Pourquoi si peu de pharmacies ? L’Uruguay en compte tout de même 1200. « Les pharmacies ont peur d’être dévalisées ! » croit Julián González Guyer, professeur à la Faculté des sciences sociales de l’Université de Montevideo. L’ancien guérillero des Tupamaros (extrême gauche), jeté au cachot pendant sept ans sous la dictature (1973-1985), jure ne pas fumer. Comme d’ailleurs José « Pépé » Mujica, l’ex-président (2010-2015) qui a fait voter la loi 19.172 pour couper l’herbe sous le pied des narcotrafiquants.
« Pépé » a aussi été emprisonné et torturé, « mais pas dans la même cellule que moi », précise Guyer, 67 ans, avec un timide sourire.
C’est également pour des raisons d’éthique professionnelle que la grande majorité des pharmacies hésitent à mettre sur leurs rayons la drogue la plus consommée au monde.
En vendre, c’est comme offrir du tabac ou de l’alcool, déclare une employée d’une succursale de Farmashop, qui en compte 92 en Uruguay.
« Le faire pour des raisons médicales passe encore, mais le cannabis récréatif, non », soutient Zuella Porido.
Comme le rappelle Jorge Suárez, président du Centre des pharmacies de l’Uruguay, « une pharmacie c’est pour guérir, pas pour rendre malade ».
Pour le professeur Guyer, l’opposition vient surtout de l’extérieur de Montevideo. « Dans les petites villes, les pharmaciens se disent : “ Que vont penser mes clients si moi, je me mets à vendre de la drogue ? ” »
De manière générale, au moins 60 % des Uruguayens s’opposent encore à la « régulation » de la marijuana, comme d’ailleurs l’actuel président de gauche, Tabaré Vázquez, un cancérologue de 76 ans qui, lors de son précédent mandat (2005-2010), a fait de l’Uruguay le premier pays latino-américain à bannir le tabac des lieux publics.
Même s’il juge « incroyable » la vente de cannabis dans les pharmacies, il a promis de ne pas abroger la loi du charismatique Mujica, surnommé « le président le plus pauvre du monde ».
« Pot » gouvernemental
Le gouvernement est convaincu que les pharmacies finiront par accepter d’en vendre. Elles devraient faire un profit de 30 % sur chaque gramme vendu à 1,17 $, prix jugé assez élevé pour ne pas encourager la consommation et assez bas pour concurrencer la marijuana de mauvaise qualité venant surtout du Paraguay voisin.

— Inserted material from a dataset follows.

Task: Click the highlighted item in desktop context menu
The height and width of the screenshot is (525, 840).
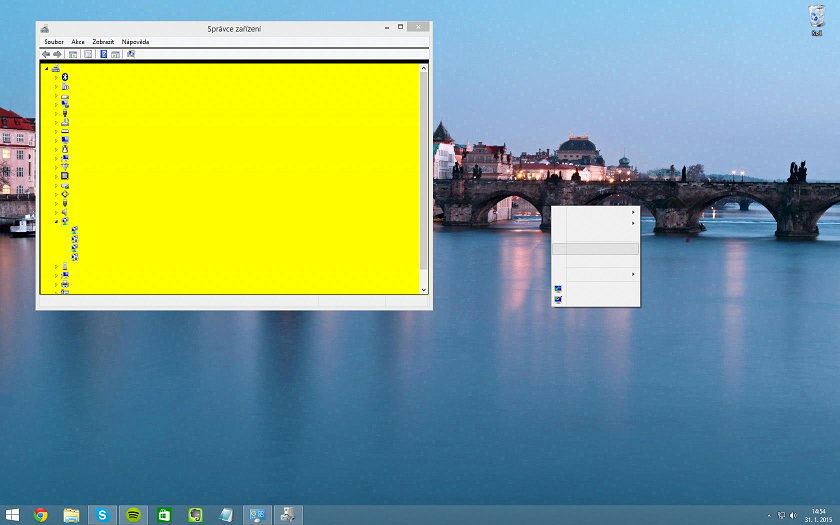Action: point(595,248)
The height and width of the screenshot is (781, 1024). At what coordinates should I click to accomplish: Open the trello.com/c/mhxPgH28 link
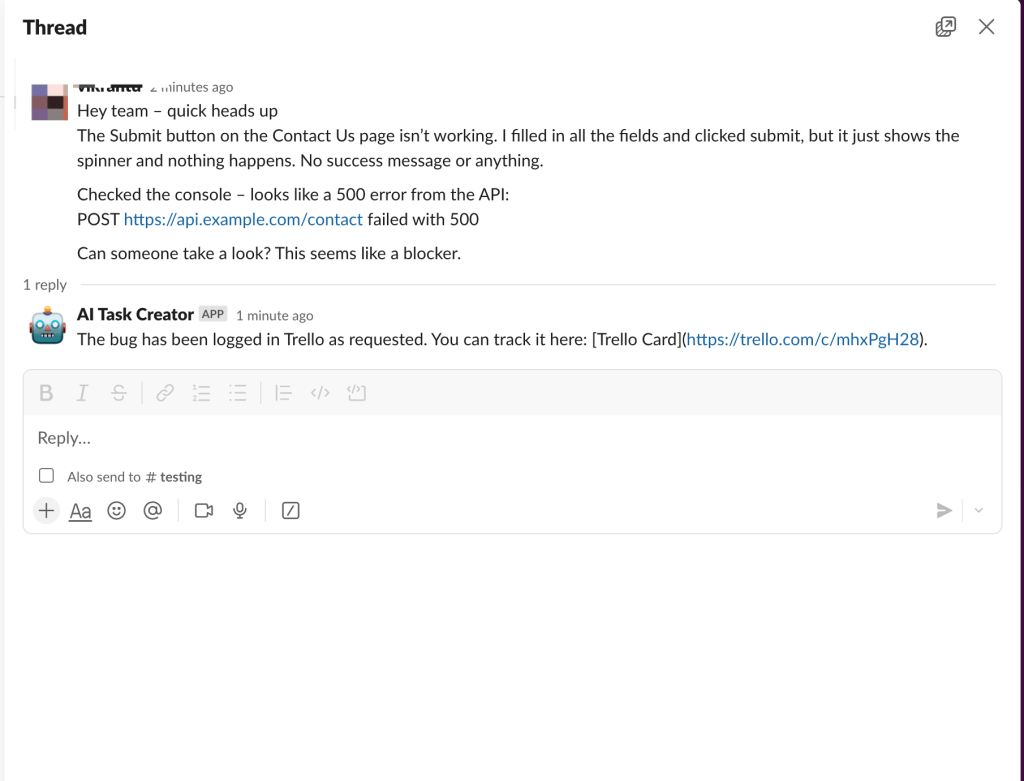click(803, 340)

C’est sous strict contrôle de l’État qu’elles pourront stocker deux kilogrammes de cannabis dans leurs locaux et se réapprovisionner tous les 15 jours. Deux entreprises privées ont été choisies afin de produire entre six à dix tonnes d’« herbe » par année sur une vingtaine d’hectares. Aucune publicité ne sera permise et le gouvernement mènera des campagnes de prévention comme il l’a fait pour la cigarette.
À terme, la production devrait s’élever à une vingtaine de tonnes annuellement pour satisfaire la demande.
Pour l’heure, les pharmacies vont offrir trois variétés, choisies par l’État, avec différents niveaux de composés de psychotropes. Leurs noms ne sont pas encore connus. La vente de ce « cannabis gouvernemental » ne doit pas dépasser les 40 grammes (1,4 once) mensuellement par client. Il doit être âgé d’au moins 18 ans et donner ses empreintes digitales par voie électronique. Pour éviter le « tourisme du cannabis », les étrangers ne pourront pas en acheter.
En contrôlant le commerce de la « mari », qui représente 70 % de la consommation de drogue en Uruguay, le gouvernement assure qu’elle sera de meilleure qualité que sur le marché noir.
« Sûrement, mais la production et la vente sont trop réglementées. La loi 19.172 avec ses nombreuses restrictions n’est pas pratique », regrettent Ismaël, Joaquin et Carlos, satisfaits quand même de la légalisation du cannabis dans leur pays.
Les trois fument ce qui reste de leur joint, sourient et remontent tranquillement l’avenue du 18-Juillet, la grande artère de Montevideo.